Regulation will be the death of the break-neck innovation that has gotten us where we are. Is it fast enough yet? Of course not, but it isn't going to get faster if every decision has to go through some bureaucrats in DC.
"I don't think software should necessarily be free
Here's the difference between Municipal run Media/Internet and my solution which is FREE ENTERPRISE. IF your municipal "Cable" sucked, who could you turn to? Nobody. IF the Comcast/Time-Warner/Roadrunner/Verizon/ATT who got the 5 year lease on the plant sucked, you could fire them and replace them with someone else.
Competition is good.
The problem with Liberals AND Conservatives alike, they don't know where the boundries ought to be. The Plant to the house (last mile) is just like the Road in front of my house. It is Infrastructure. I does need to be maintained and improved from time to time. However like a road, I'm suggesting that it is available for anyone to use.
Read my reply to one of the earlier posts in this thread, I said everything could be run to a CO where a tech would manage the connections for the providers, and switch you to the new provider etc.

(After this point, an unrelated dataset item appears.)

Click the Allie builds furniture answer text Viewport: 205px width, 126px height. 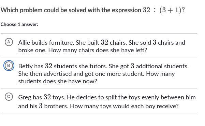tap(102, 46)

The problem is that we need to think OUTSIDE the "Nationalized" model and the "unregulated" crap both sides seem hell bent on moving towards.

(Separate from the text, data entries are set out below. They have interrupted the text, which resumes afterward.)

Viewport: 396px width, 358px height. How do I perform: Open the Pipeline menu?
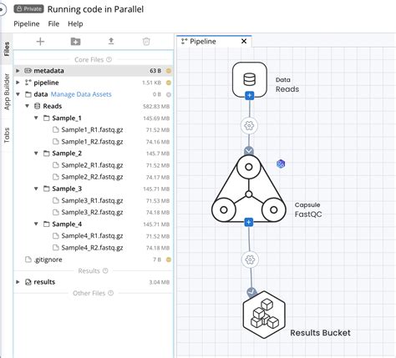pos(27,24)
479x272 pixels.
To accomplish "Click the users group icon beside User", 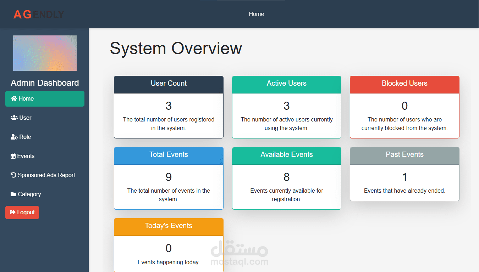I will (x=14, y=118).
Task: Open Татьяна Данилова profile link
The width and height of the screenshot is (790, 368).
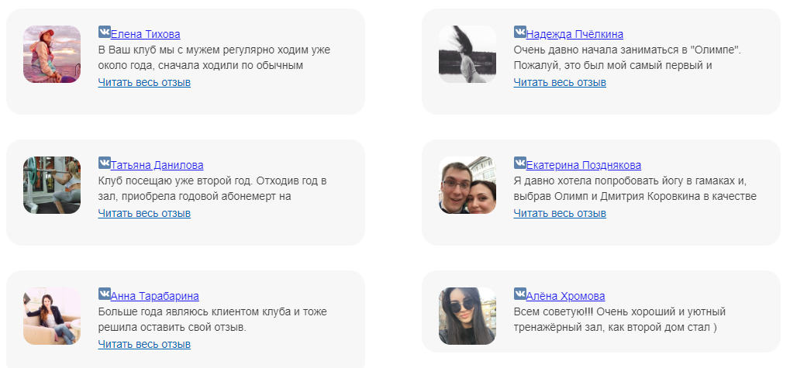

Net Neutrality would not be an issue if we weren't hostages to the "Local Monopolies".
Agent K: A *person* is smart. People are dumb, stupid, panicky animals, and you know it.
// So Google did get to the front doors of all the people in Kansas City, and Charter and AT&T couldn't stop them, because the city agreed to it. //
As a Kansas City-area resident, I'm afraid this is not the case. I don't know anyone that lives in Kansas City, KS that currently has access to Google Fiber services, or that has seen any trucks or workers in their neighborhood.
Google has been very short on public details with this entire project, and this launch that the article is referring to has to refer to a very limited and localized deployment.
Keep in mind that physical installation did not even begin until this past February: http://www.youtube.com/watch?v=ytjn-5_li-I
'A Google spokeswoman would not say whether the announcement actually means somebody in Kansas City will finally get a light-speed connection next week.
"We're excited to announce more information Google Fiber next week," said Jenna Wandres. "We haven't elaborated on what arriving means."'
http://www.kansascity.com/2012/07/18/3711326/google-fiber-to-make-july-26-announcement.html#storylink=misearch
I'll be curious to eventually find out who has access to it, exactly, and how long it'll be before any significant portions of the city are lit up.